How many hours of sleep do adults actually need?

The NHS and most sleep researchers recommend 7–9 hours for adults. Below 7 hours consistently impairs cognitive function; below 6 hours produces deficits comparable to total sleep deprivation over multiple days. The variation within that range is genetic — some people genuinely function well on 7 hours, others need 9. Short sleepers (genuinely needing under 6 hours) are rare: research suggests fewer than 3% of the population carry the genetic variant that allows this without impairment.

What's the fastest way to improve sleep quality?

Consistent wake time is the single most effective intervention for most people. It anchors the circadian rhythm, which regulates melatonin timing, sleep pressure, and cortisol patterning. If you do nothing else on this list, fix your wake time first. Everything else builds on top of that foundation.

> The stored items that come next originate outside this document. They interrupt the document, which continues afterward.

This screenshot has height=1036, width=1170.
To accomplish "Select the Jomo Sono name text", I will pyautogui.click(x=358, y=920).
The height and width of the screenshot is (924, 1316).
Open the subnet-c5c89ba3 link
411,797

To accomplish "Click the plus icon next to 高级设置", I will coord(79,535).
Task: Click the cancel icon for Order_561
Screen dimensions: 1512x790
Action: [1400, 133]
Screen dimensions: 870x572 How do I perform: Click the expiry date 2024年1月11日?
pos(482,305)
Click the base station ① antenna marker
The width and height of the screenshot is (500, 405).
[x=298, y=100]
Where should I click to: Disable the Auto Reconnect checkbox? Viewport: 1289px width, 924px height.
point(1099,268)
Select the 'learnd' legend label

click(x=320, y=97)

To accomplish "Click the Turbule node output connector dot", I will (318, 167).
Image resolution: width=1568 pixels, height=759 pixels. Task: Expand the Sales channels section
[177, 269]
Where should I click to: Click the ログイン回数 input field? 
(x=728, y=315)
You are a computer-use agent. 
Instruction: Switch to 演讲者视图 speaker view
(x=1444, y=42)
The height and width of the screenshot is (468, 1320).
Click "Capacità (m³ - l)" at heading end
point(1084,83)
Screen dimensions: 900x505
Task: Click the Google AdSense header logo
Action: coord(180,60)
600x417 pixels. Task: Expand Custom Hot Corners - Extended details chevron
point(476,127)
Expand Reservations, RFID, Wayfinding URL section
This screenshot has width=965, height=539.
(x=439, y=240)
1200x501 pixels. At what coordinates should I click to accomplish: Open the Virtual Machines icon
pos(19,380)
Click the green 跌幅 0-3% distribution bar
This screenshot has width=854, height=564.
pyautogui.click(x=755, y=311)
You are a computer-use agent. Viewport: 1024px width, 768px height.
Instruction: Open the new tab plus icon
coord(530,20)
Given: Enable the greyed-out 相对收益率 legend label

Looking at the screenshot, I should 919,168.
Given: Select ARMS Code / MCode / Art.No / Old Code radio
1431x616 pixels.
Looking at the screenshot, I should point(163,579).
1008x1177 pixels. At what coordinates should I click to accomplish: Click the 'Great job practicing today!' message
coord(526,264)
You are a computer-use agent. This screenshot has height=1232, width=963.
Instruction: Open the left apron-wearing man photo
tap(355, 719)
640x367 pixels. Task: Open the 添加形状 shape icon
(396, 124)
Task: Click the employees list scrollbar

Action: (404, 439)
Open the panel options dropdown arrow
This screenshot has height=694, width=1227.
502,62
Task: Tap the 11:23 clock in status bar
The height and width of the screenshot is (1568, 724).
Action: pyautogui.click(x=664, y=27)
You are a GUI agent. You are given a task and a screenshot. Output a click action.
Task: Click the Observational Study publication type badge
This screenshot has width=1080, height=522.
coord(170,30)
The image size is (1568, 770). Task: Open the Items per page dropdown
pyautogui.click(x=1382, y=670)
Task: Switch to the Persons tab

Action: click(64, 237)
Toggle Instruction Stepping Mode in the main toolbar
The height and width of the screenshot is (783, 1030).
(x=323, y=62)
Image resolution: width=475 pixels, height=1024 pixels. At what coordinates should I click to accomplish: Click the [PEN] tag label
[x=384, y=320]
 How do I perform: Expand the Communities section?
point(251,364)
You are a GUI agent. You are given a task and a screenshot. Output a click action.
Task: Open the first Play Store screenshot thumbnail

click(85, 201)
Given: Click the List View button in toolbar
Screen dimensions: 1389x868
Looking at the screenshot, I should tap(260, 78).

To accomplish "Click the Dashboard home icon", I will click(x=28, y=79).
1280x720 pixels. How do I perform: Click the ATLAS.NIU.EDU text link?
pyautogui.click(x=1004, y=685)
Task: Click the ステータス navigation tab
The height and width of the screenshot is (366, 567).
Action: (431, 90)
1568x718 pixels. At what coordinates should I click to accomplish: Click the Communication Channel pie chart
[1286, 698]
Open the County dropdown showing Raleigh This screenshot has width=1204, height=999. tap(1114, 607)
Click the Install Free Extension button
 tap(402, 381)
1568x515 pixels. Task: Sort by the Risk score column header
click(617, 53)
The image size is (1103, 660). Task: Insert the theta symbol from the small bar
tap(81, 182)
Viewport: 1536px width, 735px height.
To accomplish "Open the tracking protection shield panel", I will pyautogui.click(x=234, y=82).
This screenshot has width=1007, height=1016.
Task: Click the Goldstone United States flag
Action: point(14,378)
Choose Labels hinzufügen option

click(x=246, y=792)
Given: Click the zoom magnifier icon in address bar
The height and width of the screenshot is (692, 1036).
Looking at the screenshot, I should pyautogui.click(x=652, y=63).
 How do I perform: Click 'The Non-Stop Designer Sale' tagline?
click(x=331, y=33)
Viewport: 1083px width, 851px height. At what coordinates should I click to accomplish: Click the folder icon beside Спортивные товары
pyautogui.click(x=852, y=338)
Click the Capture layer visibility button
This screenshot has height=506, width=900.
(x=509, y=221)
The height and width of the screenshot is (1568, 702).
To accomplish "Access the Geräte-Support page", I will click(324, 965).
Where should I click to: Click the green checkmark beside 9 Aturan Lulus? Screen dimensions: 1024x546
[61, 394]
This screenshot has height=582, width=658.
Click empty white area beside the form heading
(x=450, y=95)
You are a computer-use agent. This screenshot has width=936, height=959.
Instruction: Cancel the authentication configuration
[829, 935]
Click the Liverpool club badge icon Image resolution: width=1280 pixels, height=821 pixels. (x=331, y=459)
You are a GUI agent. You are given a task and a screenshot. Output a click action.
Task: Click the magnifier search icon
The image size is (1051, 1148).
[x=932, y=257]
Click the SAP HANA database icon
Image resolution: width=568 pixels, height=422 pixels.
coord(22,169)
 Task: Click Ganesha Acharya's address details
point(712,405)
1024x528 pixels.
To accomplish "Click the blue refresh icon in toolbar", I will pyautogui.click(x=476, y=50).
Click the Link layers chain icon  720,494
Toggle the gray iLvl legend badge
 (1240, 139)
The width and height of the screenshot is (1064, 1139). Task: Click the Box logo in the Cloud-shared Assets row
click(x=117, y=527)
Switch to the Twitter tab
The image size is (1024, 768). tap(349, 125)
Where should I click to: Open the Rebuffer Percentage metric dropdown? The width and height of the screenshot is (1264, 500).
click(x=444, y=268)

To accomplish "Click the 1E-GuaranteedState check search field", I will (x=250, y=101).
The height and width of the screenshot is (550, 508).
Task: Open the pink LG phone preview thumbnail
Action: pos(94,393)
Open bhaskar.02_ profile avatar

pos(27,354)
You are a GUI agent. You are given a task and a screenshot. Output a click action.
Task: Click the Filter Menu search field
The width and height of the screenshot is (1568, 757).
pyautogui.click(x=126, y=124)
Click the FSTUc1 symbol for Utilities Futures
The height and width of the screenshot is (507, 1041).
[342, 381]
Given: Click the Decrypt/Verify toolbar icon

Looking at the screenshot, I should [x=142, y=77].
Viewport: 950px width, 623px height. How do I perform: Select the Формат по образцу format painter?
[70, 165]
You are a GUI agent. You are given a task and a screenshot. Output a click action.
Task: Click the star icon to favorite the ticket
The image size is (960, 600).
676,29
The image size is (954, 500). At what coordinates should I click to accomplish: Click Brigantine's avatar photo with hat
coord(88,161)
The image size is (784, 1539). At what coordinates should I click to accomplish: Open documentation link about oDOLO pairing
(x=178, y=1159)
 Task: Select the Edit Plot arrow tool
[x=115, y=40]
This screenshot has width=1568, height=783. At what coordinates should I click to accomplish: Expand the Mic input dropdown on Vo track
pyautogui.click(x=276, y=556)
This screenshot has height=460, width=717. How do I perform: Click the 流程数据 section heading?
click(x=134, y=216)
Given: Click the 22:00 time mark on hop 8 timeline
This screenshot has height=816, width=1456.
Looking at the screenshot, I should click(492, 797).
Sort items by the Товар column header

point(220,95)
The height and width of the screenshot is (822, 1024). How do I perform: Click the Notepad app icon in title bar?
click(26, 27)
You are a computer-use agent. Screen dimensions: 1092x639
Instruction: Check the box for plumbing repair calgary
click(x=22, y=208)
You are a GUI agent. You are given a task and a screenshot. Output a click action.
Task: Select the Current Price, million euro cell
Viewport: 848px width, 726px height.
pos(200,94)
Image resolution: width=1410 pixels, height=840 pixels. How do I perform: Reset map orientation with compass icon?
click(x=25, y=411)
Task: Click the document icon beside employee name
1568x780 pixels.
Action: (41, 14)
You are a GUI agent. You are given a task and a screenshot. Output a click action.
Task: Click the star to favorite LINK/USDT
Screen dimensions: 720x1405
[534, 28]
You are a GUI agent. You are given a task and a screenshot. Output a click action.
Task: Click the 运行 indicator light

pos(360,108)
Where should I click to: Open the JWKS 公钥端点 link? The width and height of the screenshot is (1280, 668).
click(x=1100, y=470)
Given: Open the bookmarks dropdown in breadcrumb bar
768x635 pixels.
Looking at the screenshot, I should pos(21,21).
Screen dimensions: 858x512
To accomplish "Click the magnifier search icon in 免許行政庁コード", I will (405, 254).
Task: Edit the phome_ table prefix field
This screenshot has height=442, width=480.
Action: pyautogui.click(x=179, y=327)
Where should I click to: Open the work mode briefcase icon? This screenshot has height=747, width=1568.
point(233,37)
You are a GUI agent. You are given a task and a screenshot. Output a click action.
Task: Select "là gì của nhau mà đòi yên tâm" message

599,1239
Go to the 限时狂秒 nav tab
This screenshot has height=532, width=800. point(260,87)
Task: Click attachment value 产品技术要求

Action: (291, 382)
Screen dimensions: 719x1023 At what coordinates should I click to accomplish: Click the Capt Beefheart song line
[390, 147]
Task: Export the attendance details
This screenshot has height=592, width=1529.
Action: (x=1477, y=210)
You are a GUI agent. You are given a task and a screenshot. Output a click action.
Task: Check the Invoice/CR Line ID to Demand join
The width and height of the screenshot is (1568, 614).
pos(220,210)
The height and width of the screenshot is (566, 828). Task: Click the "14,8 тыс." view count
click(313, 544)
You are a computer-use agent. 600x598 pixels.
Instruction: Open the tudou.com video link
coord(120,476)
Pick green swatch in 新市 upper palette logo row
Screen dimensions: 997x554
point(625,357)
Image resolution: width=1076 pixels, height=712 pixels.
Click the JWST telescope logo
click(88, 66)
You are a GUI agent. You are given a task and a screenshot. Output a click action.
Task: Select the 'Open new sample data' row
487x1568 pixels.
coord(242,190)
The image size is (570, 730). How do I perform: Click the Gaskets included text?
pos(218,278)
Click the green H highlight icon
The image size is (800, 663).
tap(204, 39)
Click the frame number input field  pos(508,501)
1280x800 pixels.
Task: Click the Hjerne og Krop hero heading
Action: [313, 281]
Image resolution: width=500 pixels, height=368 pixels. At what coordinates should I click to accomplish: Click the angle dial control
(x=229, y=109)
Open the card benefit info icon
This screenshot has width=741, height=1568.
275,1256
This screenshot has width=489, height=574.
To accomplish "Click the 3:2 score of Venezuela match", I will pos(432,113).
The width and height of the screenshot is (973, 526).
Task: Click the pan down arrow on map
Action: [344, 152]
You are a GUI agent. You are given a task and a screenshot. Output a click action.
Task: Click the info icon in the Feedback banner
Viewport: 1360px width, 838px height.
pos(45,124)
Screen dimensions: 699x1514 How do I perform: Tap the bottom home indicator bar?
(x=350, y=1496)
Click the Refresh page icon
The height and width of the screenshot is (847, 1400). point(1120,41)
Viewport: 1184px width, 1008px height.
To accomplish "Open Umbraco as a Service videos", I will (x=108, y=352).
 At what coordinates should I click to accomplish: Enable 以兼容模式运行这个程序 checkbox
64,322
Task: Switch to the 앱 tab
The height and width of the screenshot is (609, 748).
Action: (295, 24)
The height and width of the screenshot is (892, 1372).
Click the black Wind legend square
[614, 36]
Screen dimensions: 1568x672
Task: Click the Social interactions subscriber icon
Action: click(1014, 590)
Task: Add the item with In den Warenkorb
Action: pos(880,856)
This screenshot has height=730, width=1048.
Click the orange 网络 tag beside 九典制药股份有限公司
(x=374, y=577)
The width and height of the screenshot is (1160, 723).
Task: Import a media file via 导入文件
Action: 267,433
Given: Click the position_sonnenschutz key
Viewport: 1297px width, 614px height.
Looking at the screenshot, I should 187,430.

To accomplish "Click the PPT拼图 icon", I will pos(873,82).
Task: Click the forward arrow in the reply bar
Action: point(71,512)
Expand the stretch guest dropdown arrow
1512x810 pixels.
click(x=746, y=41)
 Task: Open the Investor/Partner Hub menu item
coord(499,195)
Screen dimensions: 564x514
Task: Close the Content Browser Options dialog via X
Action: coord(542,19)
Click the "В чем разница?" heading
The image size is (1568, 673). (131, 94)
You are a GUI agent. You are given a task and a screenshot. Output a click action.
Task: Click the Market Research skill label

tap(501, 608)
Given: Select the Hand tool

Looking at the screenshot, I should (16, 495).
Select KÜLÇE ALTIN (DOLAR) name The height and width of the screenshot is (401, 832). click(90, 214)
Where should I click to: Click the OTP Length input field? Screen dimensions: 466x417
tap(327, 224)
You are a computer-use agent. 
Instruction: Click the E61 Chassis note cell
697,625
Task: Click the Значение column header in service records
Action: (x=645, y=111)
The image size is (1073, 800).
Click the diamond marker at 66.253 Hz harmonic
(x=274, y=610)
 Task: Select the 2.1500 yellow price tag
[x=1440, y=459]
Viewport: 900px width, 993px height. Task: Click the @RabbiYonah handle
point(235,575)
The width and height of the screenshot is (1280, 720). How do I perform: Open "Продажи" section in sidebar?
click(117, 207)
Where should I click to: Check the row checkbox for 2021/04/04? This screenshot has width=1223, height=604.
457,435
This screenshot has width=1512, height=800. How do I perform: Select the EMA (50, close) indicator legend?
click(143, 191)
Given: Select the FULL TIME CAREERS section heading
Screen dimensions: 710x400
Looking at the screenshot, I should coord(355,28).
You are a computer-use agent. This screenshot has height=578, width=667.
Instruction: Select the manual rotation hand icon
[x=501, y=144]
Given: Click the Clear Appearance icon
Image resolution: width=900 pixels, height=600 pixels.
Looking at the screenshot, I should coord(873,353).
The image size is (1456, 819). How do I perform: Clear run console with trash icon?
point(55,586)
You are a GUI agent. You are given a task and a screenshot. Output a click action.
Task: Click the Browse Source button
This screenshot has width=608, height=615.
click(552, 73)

Does the 8-hour rule apply to everyone?

Seven to nine hours is the range, not a fixed target. Most adults sit somewhere in that range, and the right number for you is where you feel alert during the day without relying on caffeine to function. If you need an alarm to wake up and feel tired by mid-afternoon, you are probably not getting enough sleep, regardless of how many hours you think you're clocking.

Can you catch up on sleep at the weekend?

Partially. A 2019 study in Current Biology found that weekend recovery sleep can restore some metabolic markers of sleep deprivation, but it does not fully reverse cognitive impairment or emotional dysregulation caused by weekday restriction. More problematically, weekend lie-ins shift your circadian rhythm, making Monday mornings harder. The better strategy is to reduce the deficit during the week rather than carry it to the weekend.